SEO Pulse: Bing AI Citation Tracking, Hidden HTTP Homepages, and Pages Exceeding Crawl Limits

Pulse for SEO: AI Citations, Ghost Pages & Googlebot Crawl Limits

This week’s updates cover tracking AI visibility, troubleshooting a hidden homepage that can break your site name in search results, and what new crawl data reveals about Googlebot’s file size limits.


Bing Webmaster Tools Adds AI Citation Dashboard

Microsoft introduced an AI Performance dashboard in Bing Webmaster Tools, now in public preview, giving publishers insight into how often their content is cited in Copilot and other AI-generated answers.

Key Facts:

  • Tracks total citations, page-level activity, average cited pages per day, and grounding queries (the phrases AI used to retrieve your content).

Why It Matters:
Google Search Console reports AI overview data, but it doesn’t break out page-level citations or grounding queries. Bing’s dashboard lets you see which pages are cited, how often, and why—but not whether those citations drive clicks. Combining this with your own analytics helps measure AI-driven impact on business outcomes.

Industry Reaction:

  • Wil Reynolds: Excited about grounding queries, seeing new opportunities to analyze AI citations.

  • Koray Tuğberk GÜBÜR: Highlights Bing’s transparency advantage over Google Search Console.

  • Fabrice Canel (Microsoft Bing): Frames the tool as bridging traditional SEO and AI-driven optimization.

The takeaway: AI citation visibility is finally measurable—but currently, only on Bing.

[Full coverage: Bing Webmaster Tools Adds AI Citation Performance Data]


Hidden HTTP Homepage Can Break Your Site Name in Google

John Mueller shared a case where a leftover HTTP homepage caused site-name and favicon issues in search results, even though the site used HTTPS. Chrome auto-upgrades HTTP requests, hiding the issue from normal browsing—but Googlebot sees the HTTP page.

Key Facts:

  • HTTP homepage accessible by Googlebot but invisible to Chrome.

  • Mismatched content caused Google to display the wrong site name or favicon.

  • Solution: run curl from the command line or use Search Console’s URL Inspection Live Test to see what Google retrieves.

Why It Matters:
Browser behavior often masks the pages crawlers see. Invisible issues like this can break search result presentation even when your HTTPS homepage looks fine.

Mueller:

“Chrome automatically upgrades HTTP to HTTPS so you don’t see the HTTP page. However, Googlebot sees and uses it to influence the sitename & favicon selection.”

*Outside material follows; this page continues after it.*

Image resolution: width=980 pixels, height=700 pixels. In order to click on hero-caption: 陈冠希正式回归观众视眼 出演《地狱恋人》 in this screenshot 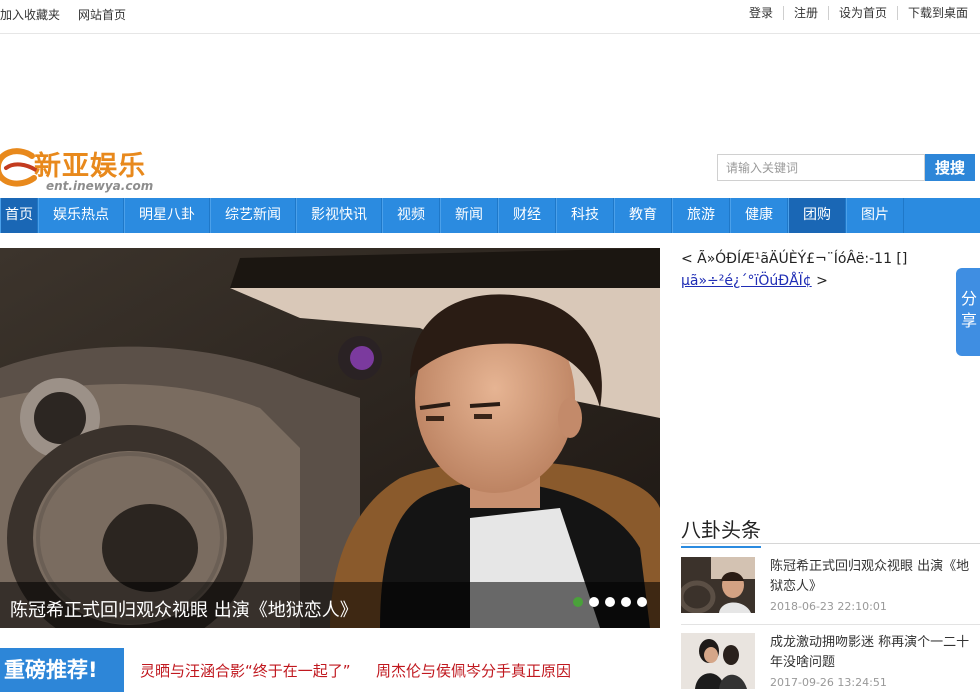, I will do `click(184, 609)`.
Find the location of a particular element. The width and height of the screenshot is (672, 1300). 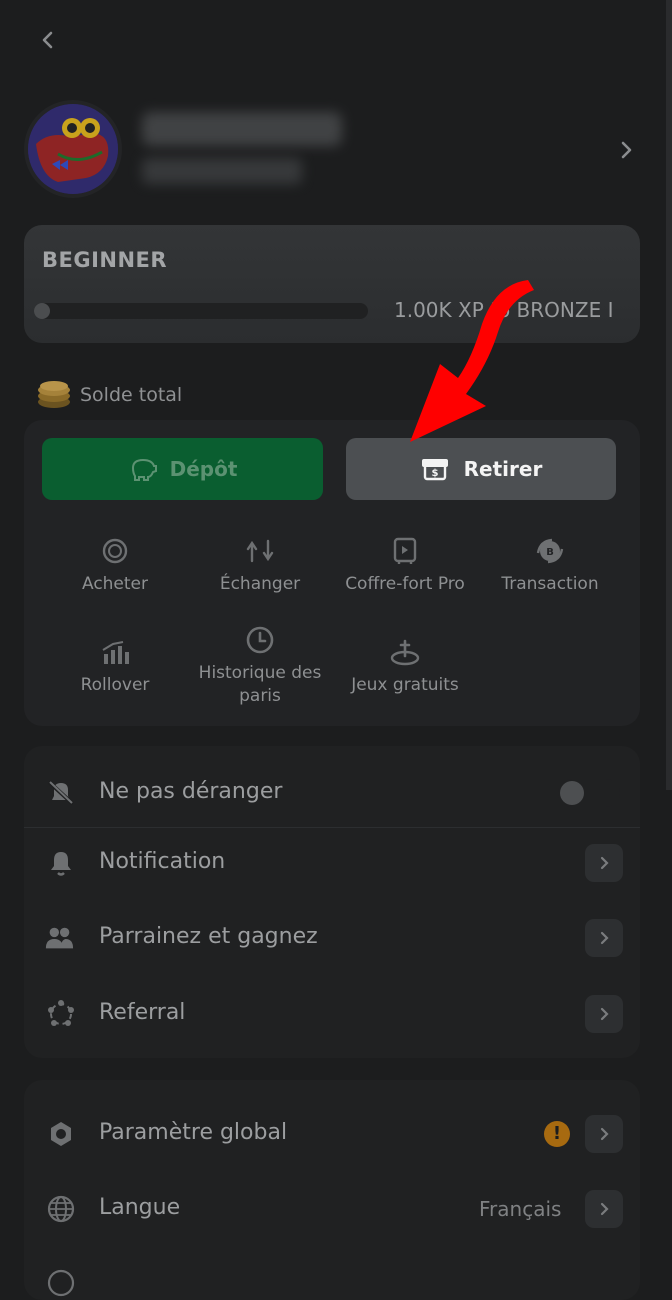

gear-icon is located at coordinates (61, 1134).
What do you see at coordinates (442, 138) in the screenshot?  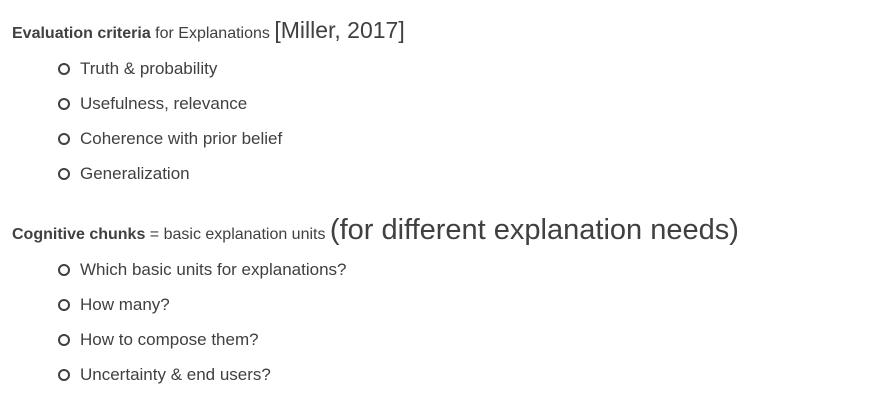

New Data Shows Most Pages Fit Well Within Googlebot’s Crawl Limit

Analysis of HTTP Archive data shows most webpages are well below Googlebot’s 2 MB HTML fetch limit (PDFs get 64 MB).

Why It Matters:
The update clarifies real-world risks of Googlebot’s size limits. For almost all sites, page size isn’t an SEO concern—even for content-heavy pages. Issues only arise for extremely bloated HTML, inline scripts, or embedded data.

Industry Perspective:

  • Dave Smart (Tame the Bots): 2 MB is still huge; real-world risk is minimal.

  • John Mueller: Shared tools to test HTML size against the 2 MB cutoff.

  • Roger Montti (SEJ): Most pages are far below the limit; HTML size can generally be removed from SEO worry lists.

[Full coverage: Googlebot’s 2 MB Crawl Limit Is Enough]


Theme of the Week: The Diagnostic Gap

Each story highlights hidden issues or measurement gaps:

  1. Bing AI dashboard: Fills a gap in AI citation visibility.

  2. Ghost HTTP homepage: Reveals pages standard audits and browsers can’t see.

  3. Googlebot crawl limits: Confirms documentation with real-world data.

Takeaway: Tools and data for understanding search engines are becoming more precise—but knowing where to look is the key challenge.